From: Lester Zick on
On Fri, 30 Mar 2007 12:08:06 -0500, Tony Orlow <tony(a)lightlink.com>
wrote:

>Lester Zick wrote:
>> On Thu, 29 Mar 2007 09:37:21 -0500, Tony Orlow <tony(a)lightlink.com>
>> wrote:
>>
>>>>> So, start with the straight line:

>>>> How? By assumption? As far as I know the only way to produce straight
>>>> lines is through Newton's method of drawing tangents to curves. That
>>>> means we start with curves and derivatives not straight lines.And that
>>>> means we start with curved surfaces and intersections between them.
>>>>
>>> Take long string and tie to two sticks, tight.
>>
>> Which doesn't produce straight line segments.
>>
>> ~v~~
>
>Yeah huh

Yeah indeed.

~v~~
From: Virgil on
In article <460e5899$1(a)news2.lightlink.com>,
Tony Orlow <tony(a)lightlink.com> wrote:

> stephen(a)nomail.com wrote:

> > It is not even true in Tony's mathematics, at least it was not true
> > the last time he brought it up. According to this
> > definition {1, 2, 3, ... } is not actually infinite, but
> > {1, 2, 3, ..., w} is actually infinite. However, the last time this
> > was pointed out, Tony claimed that {1, 2, 3, ..., w} was not
> > actually infinite.
> >
> > Stephen
>
> No, adding one extra element to a countable set doesn't make it
> uncountable.

Countability is a straw man.

The issue is whether adding one element converts a
"not actually infinite" set into an "actually infinite" set.
From: Virgil on
In article <460e812f(a)news2.lightlink.com>,
Tony Orlow <tony(a)lightlink.com> wrote:



> Surely, you don't think me fool enough to think that Virgil would
> actually give me a sincere compliment, or acknowledge that any of my
> nonstandard points actually has any merit, do you? Still, it was nice of
> Virgil to say I'm not worst ignoramus he knows. That warmed my heart.
>
> Still, I don't know what Virgil's comment about me says about my future
> responses to you. See above for a characterization of Q.

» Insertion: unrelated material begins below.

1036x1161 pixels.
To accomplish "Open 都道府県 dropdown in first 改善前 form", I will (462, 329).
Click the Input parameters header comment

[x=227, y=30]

I have, upon occasion, found, and stated, that TO was correct on some
point or another.

I have never found Zick to be correct on any point. But then I have long
since stopped looking at Zick's posts. I suppose that it is marginally
possible that Zick may have been right about something since then.
From: Lester Zick on
On Fri, 30 Mar 2007 12:10:12 -0500, Tony Orlow <tony(a)lightlink.com>
wrote:

>Lester Zick wrote:
>> On Thu, 29 Mar 2007 09:37:21 -0500, Tony Orlow <tony(a)lightlink.com>
>> wrote:
>>
>>>>> Their size is finite for any finite number of subdivisions.

>>>> And it continues to be finite for any infinite number of subdivisions
>>>> as well.The finitude of subdivisions isn't related to their number but
>>>> to the mechanical nature of bisective subdivision.
>>>>
>>> Only to a Zenoite. Once you have unmeasurable subintervals, you have
>>> bisected a finite segment an unmeasurable number of times.
>>
>> Unmeasurable subintervals? Unmeasured subintervals perhaps. But not
>> unmeasurable subintervals.
>>
>> ~v~~
>
>Unmeasurable in the sense that they are nonzero but less than finite.

Then you'll have to explain how the trick is done unless what you're
really trying to say is dr instead of points resulting from bisection.
I still don't see any explanation for something "nonzero but less than
finite". What is it you imagine lies between bisection and zero and
how is it supposed to happen? So far you've only said 1/00 but that's
just another way of making the same assertion in circular terms since
you don't explain what 00 is except through reference to 00*0=1.

~v~~
From: Lester Zick on
On Fri, 30 Mar 2007 12:11:23 -0500, Tony Orlow <tony(a)lightlink.com>
wrote:

>Lester Zick wrote:
>> On Thu, 29 Mar 2007 09:37:21 -0500, Tony Orlow <tony(a)lightlink.com>
>> wrote:
>>
>>>> Equal subdivisions. That's what gets us cardinal numbers.
>>>>
>>> Sure, n iterations of subdivision yield 2^n equal and generally mutually
>>> exclusive subintervals.
>>
>> I don't know what you mean by mutually exclusive subintervals. They're
>> equal in size. Only their position differs in relation to one another.
>>
>> ~v~~
>
>Mutually exclusive intervals : intervals which do not share any points.

What points? We don't have any points not defined through bisection
and those intervals do share the endpoints with consecutive segments.